» TRAVAIL DEMANDÉ:
Traduisez en anglais cette phrase de l'extrait consacré à Marceline Desbordes-Valmore : « A bien des égards elle pensa à lui et l'aima tout au long de sa vie. »

» EXTRAIT PRÉSENTÉ:
Et Marceline Desbordes-Valmore  ↑

« Cette affection clairvoyante et courageuse »

Le biographe de Marceline Desbordes-Valmore, Francis Ambrière, situe leur rencontre à l'été 1819, dans l'atelier de Constant Desbordes, et la fin de leur brève histoire d'amour en avril 1821, au moment de son départ à elle pour Lyon où elle suit son mari engagé comme acteur pour la saison théâtrale qui commence : « Ainsi était née, ainsi perdura l'une des passions les plus singulières du siècle, nourrie de part et d'autre par l'absence et la puissance du souvenir. »

A bien des égards elle pensa à lui et l'aima tout au long de sa vie. Lui, en revanche, ne sera plus amoureux, très vite, tout en continuant à lui manifester de l'intérêt. C'est ainsi qu'il va intervenir à plusieurs reprises dans sa vie à elle, et qu'ils continueront à se voir, de loin en loin, jusqu'en 1839.

H. de Latouche est de ces quelques rares personnes qui donnèrent des conseils d'écriture à Marceline Valmore : « Une fois en ma vie, mais pas longtemps, un homme d’un talent immense m’a un peu aimée, jusque-là de me signaler, dans les vers que je commençais à rassembler, des incorrections ou des hardiesses dont je ne me doutais pas. Mais cette affection clairvoyante et courageuse n’a fait que traverser ma vie, envolée de côté et d’autre. » (Lettre à Antoine de Latour, du 7 février 1837).

» LIGNES RÉPERTORIÉES:
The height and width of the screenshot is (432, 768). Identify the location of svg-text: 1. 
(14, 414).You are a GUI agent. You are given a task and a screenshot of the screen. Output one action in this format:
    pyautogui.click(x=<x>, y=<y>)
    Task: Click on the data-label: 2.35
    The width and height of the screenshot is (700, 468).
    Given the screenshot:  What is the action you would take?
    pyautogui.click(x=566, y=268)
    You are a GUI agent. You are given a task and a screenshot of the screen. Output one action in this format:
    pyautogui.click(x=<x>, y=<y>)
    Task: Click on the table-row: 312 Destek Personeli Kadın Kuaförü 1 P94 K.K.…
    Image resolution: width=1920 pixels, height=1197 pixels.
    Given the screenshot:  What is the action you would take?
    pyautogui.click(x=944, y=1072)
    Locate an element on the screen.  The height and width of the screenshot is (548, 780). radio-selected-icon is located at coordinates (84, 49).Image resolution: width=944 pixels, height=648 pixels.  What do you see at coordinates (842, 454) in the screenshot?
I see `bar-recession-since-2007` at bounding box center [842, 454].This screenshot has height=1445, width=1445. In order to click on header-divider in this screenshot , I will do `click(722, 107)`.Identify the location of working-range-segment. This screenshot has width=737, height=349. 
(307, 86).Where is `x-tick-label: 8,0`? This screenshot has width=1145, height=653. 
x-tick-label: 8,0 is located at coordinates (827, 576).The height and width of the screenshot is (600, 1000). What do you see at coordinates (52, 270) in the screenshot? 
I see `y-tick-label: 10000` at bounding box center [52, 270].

» TÂCHE ACCOMPLIE:
In many respects she thought of him and loved him throughout her life.